STATEWIDE – New Jersey’s #1 scariest place apparently depends who and what you’re willing to believe. With Mischief Night just hours away, parenting site Mom.com decrees our most frightening place is Cape May’s Victorian-era Physick Estate, where visitors often see spirits of long-dead guests who just won’t depart. OnlyInYourState says Perth Amboy’s Proprietary House is creepiest with ghosts of a Revolutionary War solider and a weeping woman. Now, Thrillist warns: Beware of Basking Ridge’s gnarly “Devil’s Tree,” a half-dead oak that’s supposedly a gateway to hell. Well, those otherworldly sites aside, we’ve got our own list of the Garden State’s most hair-raising places:
  • Trenton Council Chambers: Malevolent, shockingly ignorant voices are often heard.
  • The NJ Statehouse: Many spooky characters haunt its hallowed halls.
  • NJ Transit commuter trains: Yikes! Need we say more?
  • Any parking space near the Meadowlands, where $25 or more can mysteriously vanish from your wallet.
  • Clogged roads into Manhattan, where you can sit long enough to join other ghosts hopelessly clinging to EZPass.

 

MIDDLE TOWNSHIP – It’s already been a scary Halloween for one family, as a bag of heroin was somehow mixed with candy handed to a boy at a Friday Halloween party. It was certainly fright night for mom, who spotted the odd bag after her kids went to a “Trunk or Treat.” NBC reports the dope was wrapped in a small plastic bag with a stamp of the popular comic book character “Deadpool.” The mom says: “When I saw ‘Deadpool,’ I was like, ‘What is that?’”  The baggie was promptly handed over to Cape May County officials, who now have to attempt to track its source down amid hundreds of kids in costumes and a nighttime parking lot of cars disguised in Halloween decorations. Another sobering reminder for parents: When the kids return tomorrow, don’t just scour the loot to sneak the “good candy.”

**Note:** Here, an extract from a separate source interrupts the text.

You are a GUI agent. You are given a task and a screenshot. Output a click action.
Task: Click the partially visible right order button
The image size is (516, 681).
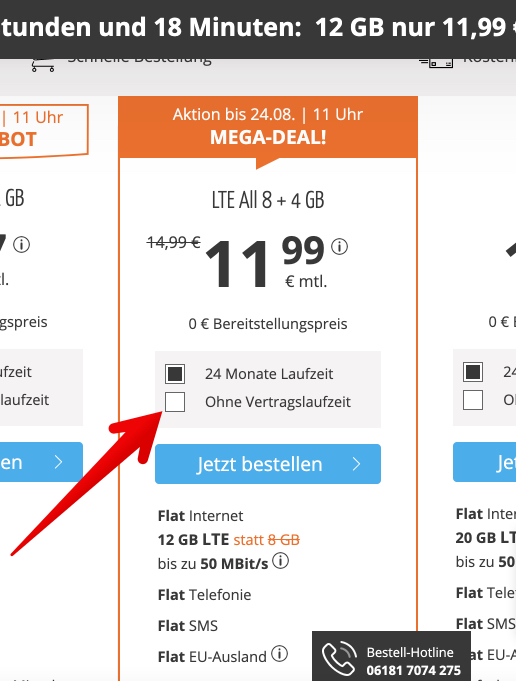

MANTUA – Ghost hunters are giving 15 minutes of fame to this small Gloucester County town on this week’s Travel Channel episode of “Ghost Nation.” Paranormal detectives visited the Boise Avenue home of scriptwriter Mario Cerrito, because, as he tells the Courier-Post, his family heard disembodied voices, had kids’ toys inexplicably switch on, and saw “shadow people.” So, TV ghost hunters descended on Cerrito’s house with a 25-person crew, a van-load of electronic specter-detectors, and a cadaver-sniffing dog. Series celeb Jason Hawes calls this haunt one of his team’s “most puzzling cases,” but of course they solved the mystery. See how: Check your local listings this week.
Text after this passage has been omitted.